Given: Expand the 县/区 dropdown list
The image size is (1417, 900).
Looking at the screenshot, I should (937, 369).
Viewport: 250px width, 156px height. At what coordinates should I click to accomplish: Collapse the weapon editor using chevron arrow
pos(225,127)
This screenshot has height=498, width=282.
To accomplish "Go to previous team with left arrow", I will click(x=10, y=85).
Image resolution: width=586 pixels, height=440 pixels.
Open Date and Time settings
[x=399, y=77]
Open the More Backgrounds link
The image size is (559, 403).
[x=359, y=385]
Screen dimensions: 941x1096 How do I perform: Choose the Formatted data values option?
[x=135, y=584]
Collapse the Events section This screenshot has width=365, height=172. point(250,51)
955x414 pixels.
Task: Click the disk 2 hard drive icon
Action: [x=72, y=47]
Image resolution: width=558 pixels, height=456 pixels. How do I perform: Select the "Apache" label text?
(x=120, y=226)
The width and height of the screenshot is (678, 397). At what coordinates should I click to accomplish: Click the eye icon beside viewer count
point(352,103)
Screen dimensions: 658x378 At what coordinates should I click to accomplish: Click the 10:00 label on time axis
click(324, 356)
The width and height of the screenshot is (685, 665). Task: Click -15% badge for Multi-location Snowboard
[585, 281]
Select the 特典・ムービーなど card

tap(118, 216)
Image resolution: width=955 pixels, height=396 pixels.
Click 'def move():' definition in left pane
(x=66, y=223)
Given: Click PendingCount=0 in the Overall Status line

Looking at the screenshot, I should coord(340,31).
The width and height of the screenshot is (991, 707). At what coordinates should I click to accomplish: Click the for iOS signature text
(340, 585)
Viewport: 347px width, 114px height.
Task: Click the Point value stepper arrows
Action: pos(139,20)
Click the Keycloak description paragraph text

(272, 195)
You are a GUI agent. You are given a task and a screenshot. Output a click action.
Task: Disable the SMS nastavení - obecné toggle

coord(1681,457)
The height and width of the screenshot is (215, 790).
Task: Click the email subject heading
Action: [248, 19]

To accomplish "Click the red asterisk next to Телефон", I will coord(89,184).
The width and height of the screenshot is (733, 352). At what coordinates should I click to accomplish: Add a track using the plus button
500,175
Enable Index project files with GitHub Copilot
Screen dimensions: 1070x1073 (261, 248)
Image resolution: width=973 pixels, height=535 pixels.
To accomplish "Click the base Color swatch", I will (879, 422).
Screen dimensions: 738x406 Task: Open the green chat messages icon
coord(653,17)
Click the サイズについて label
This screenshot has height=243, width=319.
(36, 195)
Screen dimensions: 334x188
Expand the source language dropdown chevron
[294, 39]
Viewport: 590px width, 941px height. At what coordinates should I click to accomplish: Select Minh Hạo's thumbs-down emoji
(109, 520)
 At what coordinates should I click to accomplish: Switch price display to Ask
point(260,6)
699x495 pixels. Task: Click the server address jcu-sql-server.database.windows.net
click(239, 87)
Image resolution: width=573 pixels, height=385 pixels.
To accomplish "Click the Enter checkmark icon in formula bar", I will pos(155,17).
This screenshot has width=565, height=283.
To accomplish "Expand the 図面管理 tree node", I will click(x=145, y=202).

_Work required:_
Report how many lines in the entries hold the string "will". Nothing but the number is wanted.

_Result of the exercise:_
5